PARTES DO EXERCÍCIO:
**A.** Segundo o trecho sobre os 200 anos de Karl Marx, com quem a Agência Adventista Sul-Americana de Notícias conversou?
**B.** Prossiga o trecho sobre os 200 anos de Karl Marx a partir da última frase apresentada.

TRECHO DA PÁGINA:
O mês de maio deste ano marcou os 200 anos do nascimento, na
antiga Prússia, do filósofo Karl Marx (1818-1883), considerado o idealizador do
que se conhece hoje como marxismo. Marx foi autor de duas obras muito
conhecidas, O Manifesto Comunista (1848) e O Capital (1867-1894),
que dão sustentação teórica para suas ideias. Para entender qual a relação
dessa cosmovisão com a narrativa bíblica, a Agência Adventista
Sul-Americana de Notícias (ASN) conversou com o doutor em Sociologia
Thadeu Silva.
Historicamente, Karl
Marx teorizou sobre a Economia (na famosa obra O Capital) e advogou a
ideia de que o progresso da sociedade se dá essencialmente por meio da luta de
classes e que há sempre a figura de quem domina e quem é dominado nesse
contexto. A que se deve o fato de suas obras ainda terem tanta repercussão,
inclusive fora da Economia?
Sem dúvida nenhuma, deve-se a uma combinação de temas que
tocam a emancipação do homem, teorias aparentemente verdadeiras e acessíveis a
pessoas não especialistas, escritas em linguagem simples e difundidas por
pessoas influentes, principalmente professores universitários.

ENTRADAS FORNECIDAS:
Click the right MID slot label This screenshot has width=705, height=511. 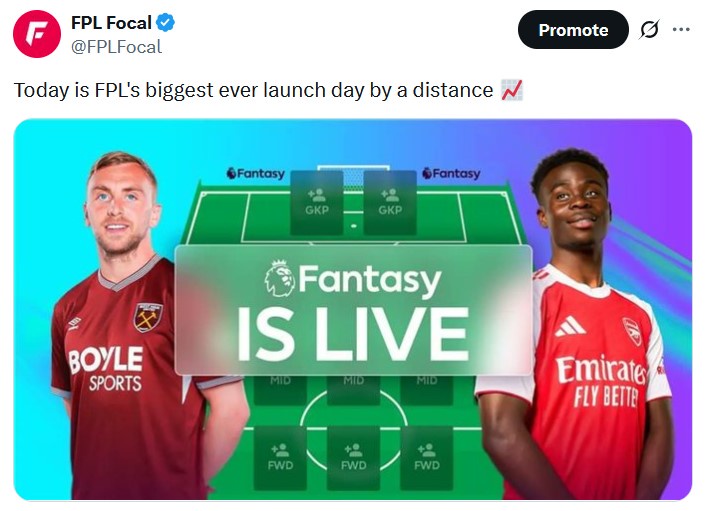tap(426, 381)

==

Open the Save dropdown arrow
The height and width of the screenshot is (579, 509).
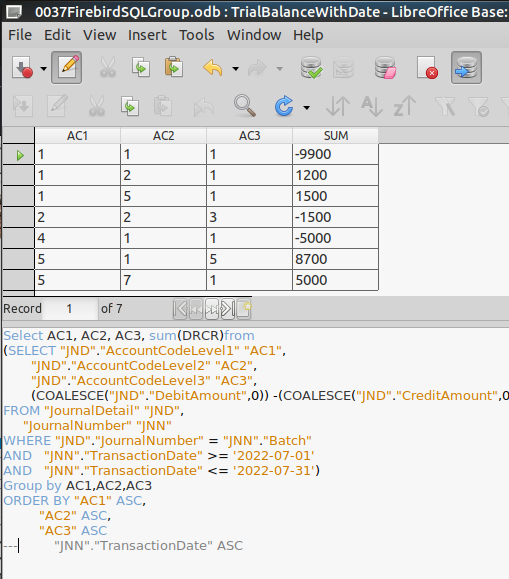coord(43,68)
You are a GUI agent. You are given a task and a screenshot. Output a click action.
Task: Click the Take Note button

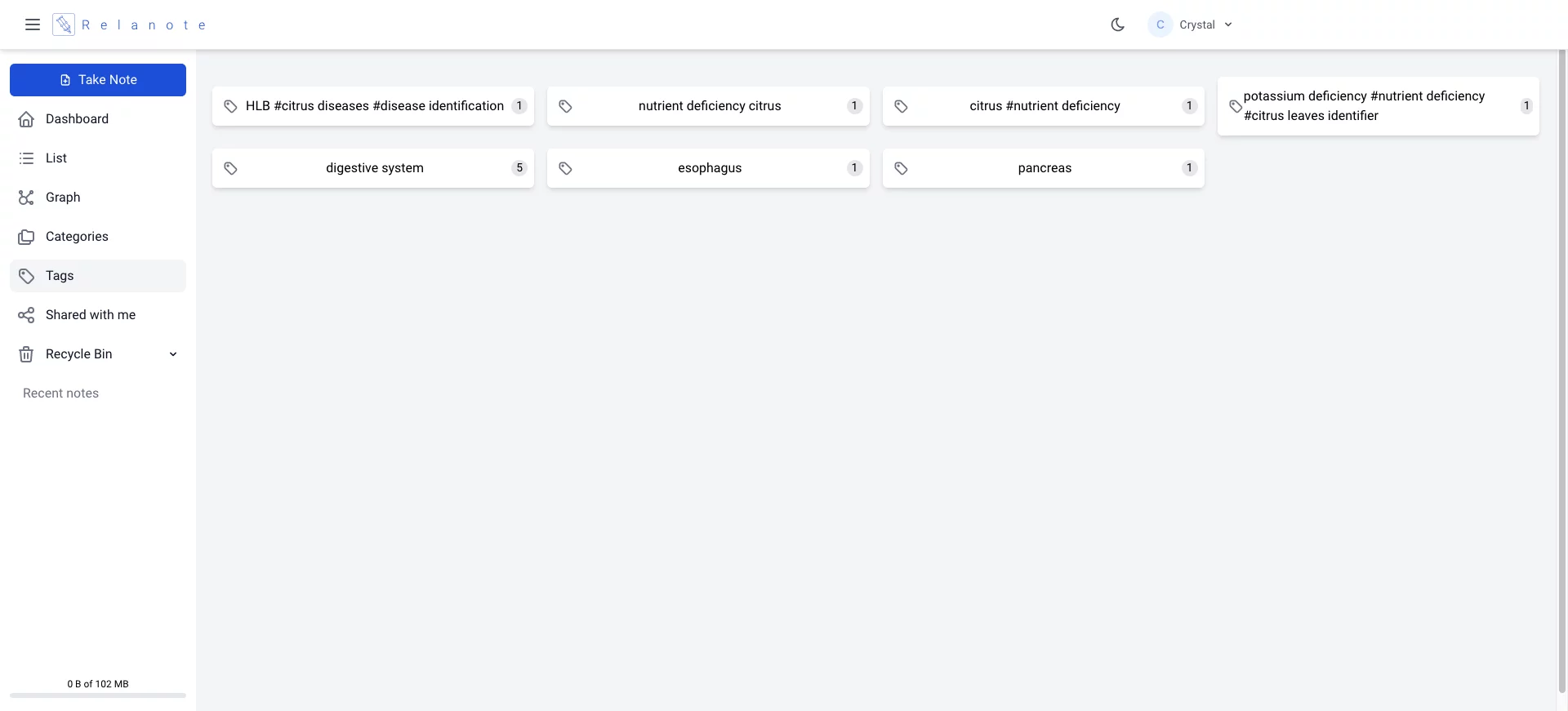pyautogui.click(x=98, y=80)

RESPOSTAS DAS TAREFAS:
**A.** Com o doutor em Sociologia Thadeu Silva.

**B.**
Os temas de Marx tocam vários campos do conhecimento além da
Economia. Um apanhado exemplar é o primeiro capítulo de O Capital,
intitulado A Mercadoria, em que abre sua maior obra com quatro pilares do
seu pensamento: diz que a unidade básica do mercado (a mercadoria) é, na
verdade, a concretização das relações sociais injustas do capitalismo; diz que
o valor de uma mercadoria é definido pelo trabalho; afirma que o trabalho foi
explorado e subordinado pelo capital a ponto de reduzir o homem à condição de
coisa e argumenta que o mundo religioso é somente um reflexo do que é o
mundo real.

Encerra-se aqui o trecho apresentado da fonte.